Mark Zuckerberg a parlé de cet aspect du jiu-jitsu brésilien dans le podcast The Joe Rogan Experience («si vous cessez d'être attentif une seule seconde, vous allez finir à terre») et, plus récemment, dans le podcast de Lex Fridman, chercheur en intelligence artificielle. Mark Zuckerberg lui a déclaré que la pratique d'un sport requérant toute son attention «est vraiment importante pour [sa] santé mentale». L'ironie de la chose, c'est que Zuckerberg a fait fortune grâce à des applications –Facebook, Instagram, WhatsApp– qui ont complètement détruit notre capacité d'attention. Selon moi, la passion de Mark Zuckerberg pour le jiu-jitsu brésilien est le signe d'un rejet de la technologie, un aveu qu'il est fatigué des outils mêmes dont il abreuve le monde.
L'intérêt de la technologie, bien sûr, est qu'elle est censée nous faciliter la vie et nous délivrer de la douleur et du labeur qui étaient le lot de l'homme des cavernes. Et pourtant, nous voici en 2023, avec deux des plus célèbres technophiles de l'histoire, revenant à l'activité ultime de l'homme des cavernes: le combat. Oui, dans une certaine mesure, leur échange est l'illustration d'une posture machiste stupide dans un monde trumpien, et selon toute probabilité, le combat n'aura jamais lieu.
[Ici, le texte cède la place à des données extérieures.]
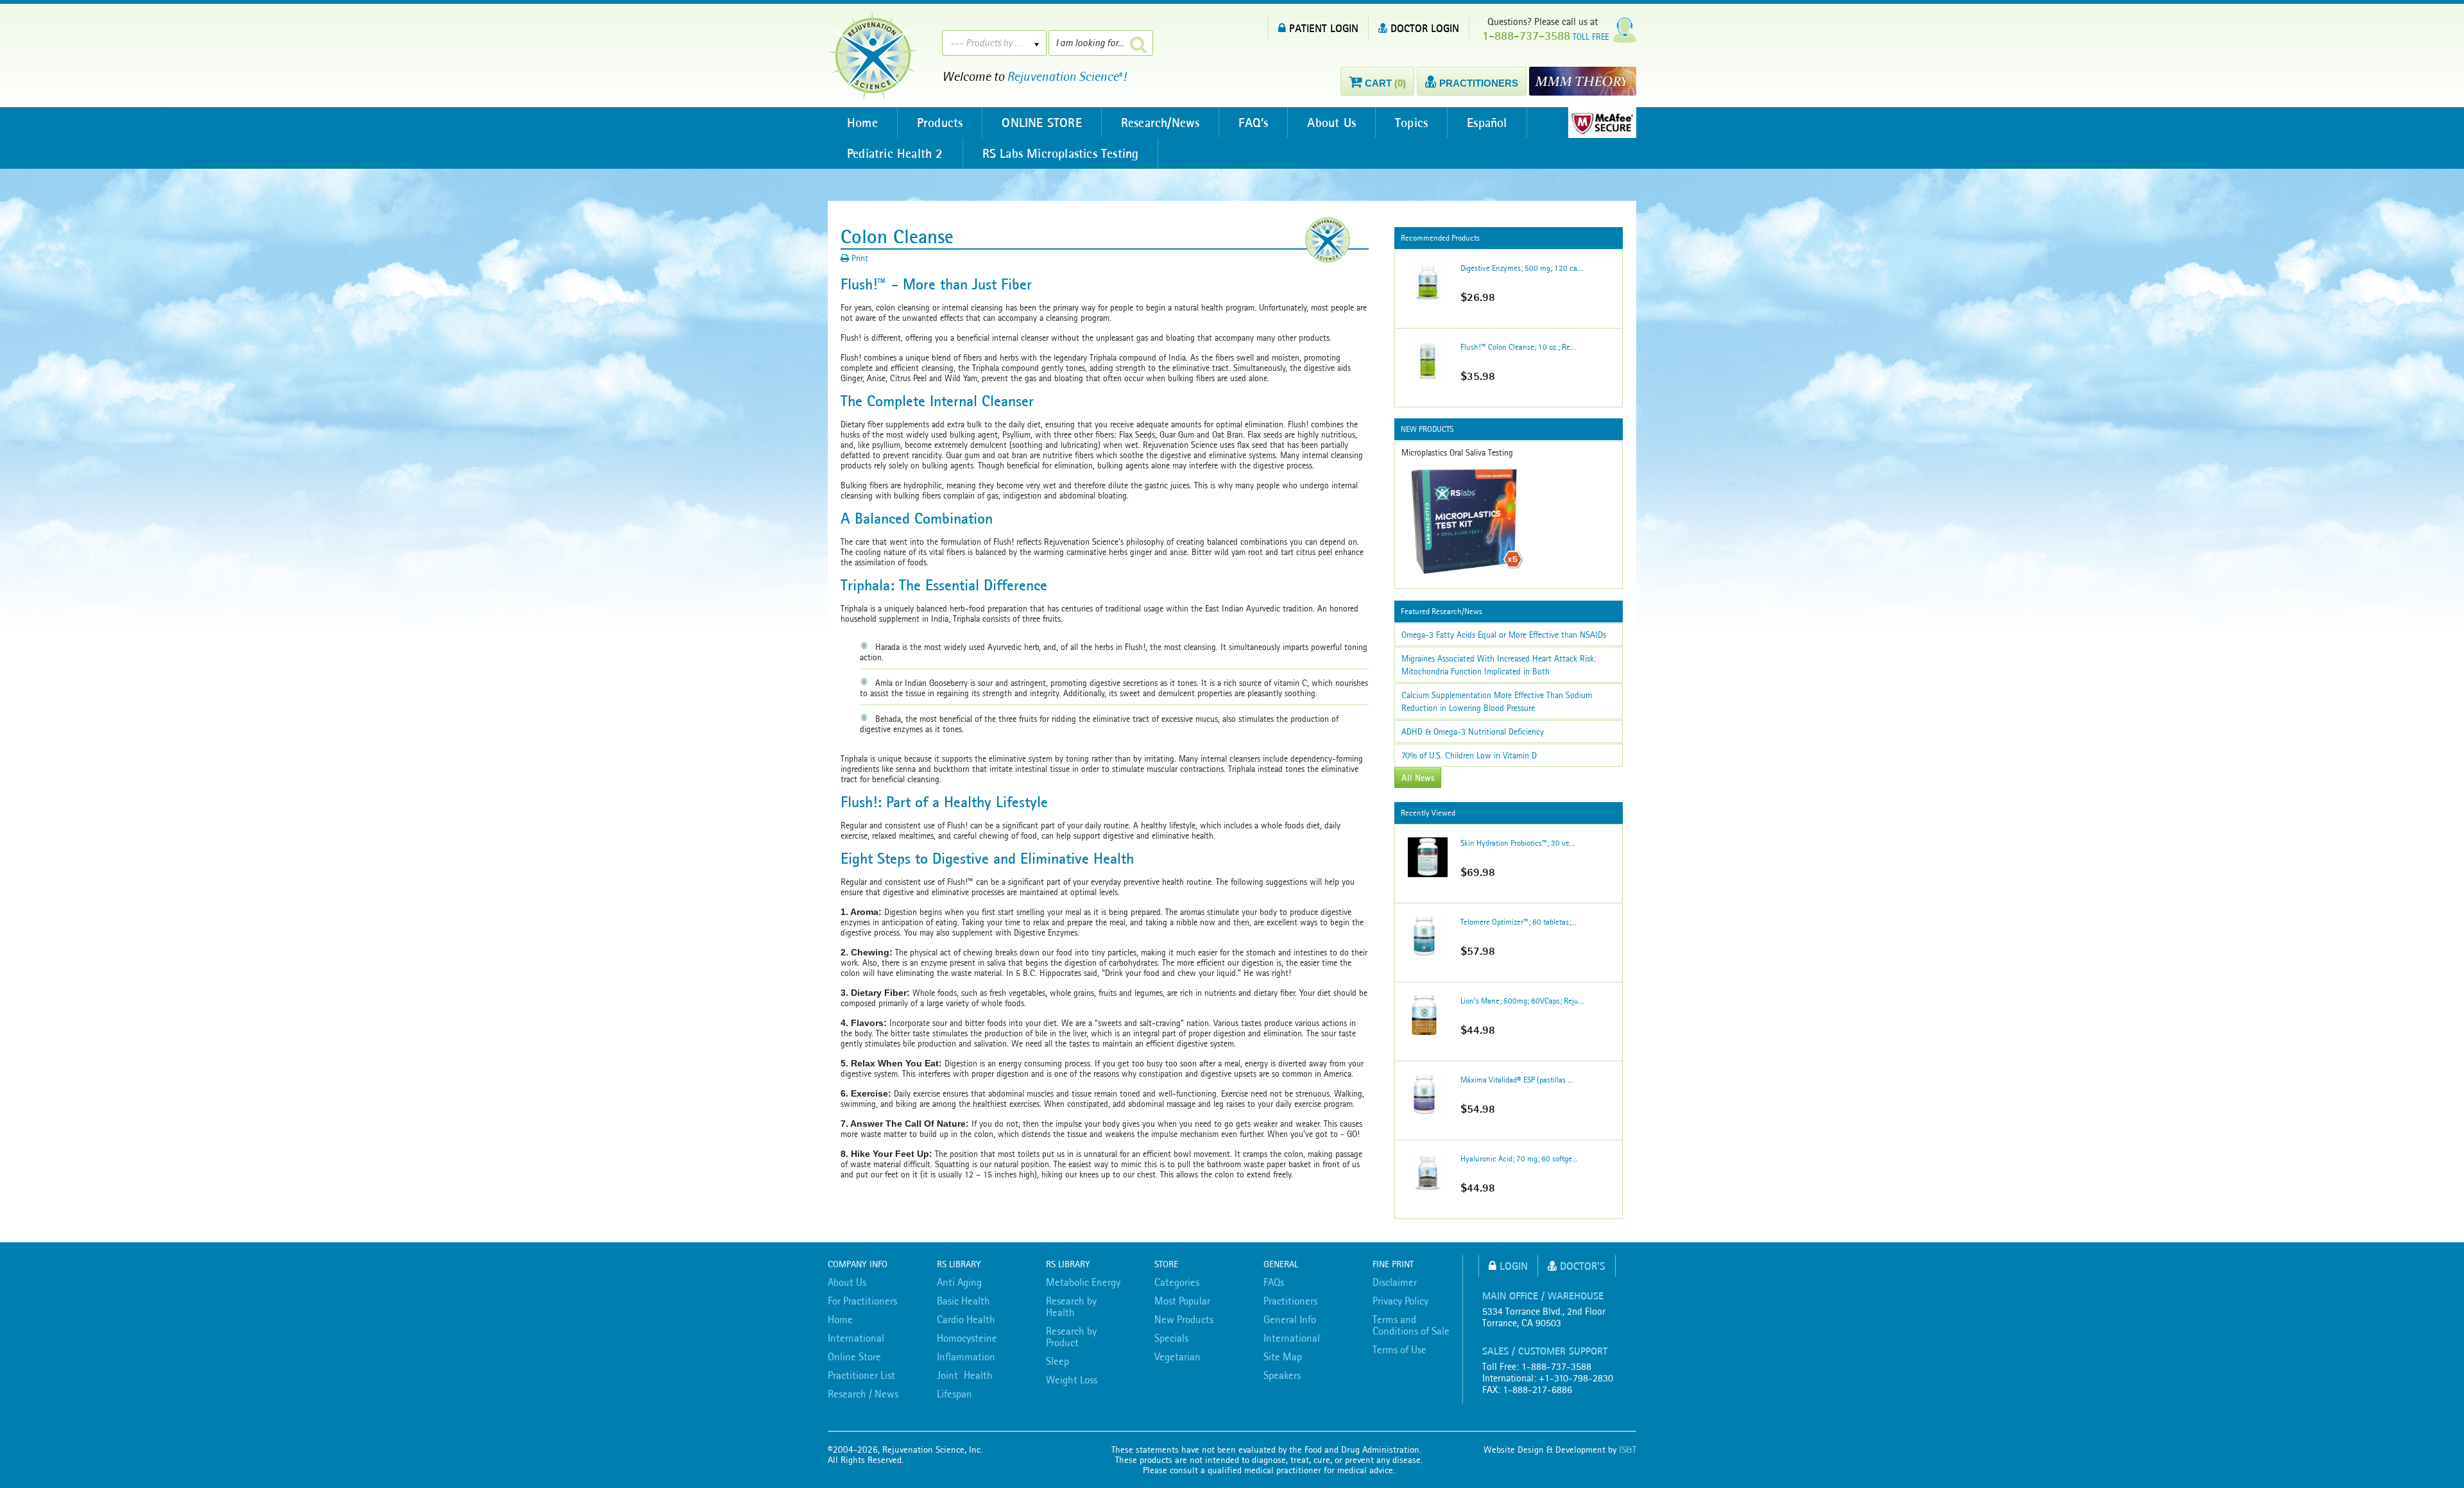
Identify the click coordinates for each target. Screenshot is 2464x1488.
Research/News (1160, 122)
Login (1514, 1265)
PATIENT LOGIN (1323, 28)
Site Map (1282, 1356)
Mais je pense aussi que cela montre notre degré d'épuisement à tous –y compris Mark Zuckerberg et Elon Musk– face à la technologie. Mark Zuckerberg se lance à corps perdu dans le développement de lunettes de réalité augmentée, alors qu'en fait, il n'a qu'une envie: les enlever, sauter dans une cage et tabasser ou étrangler quelqu'un.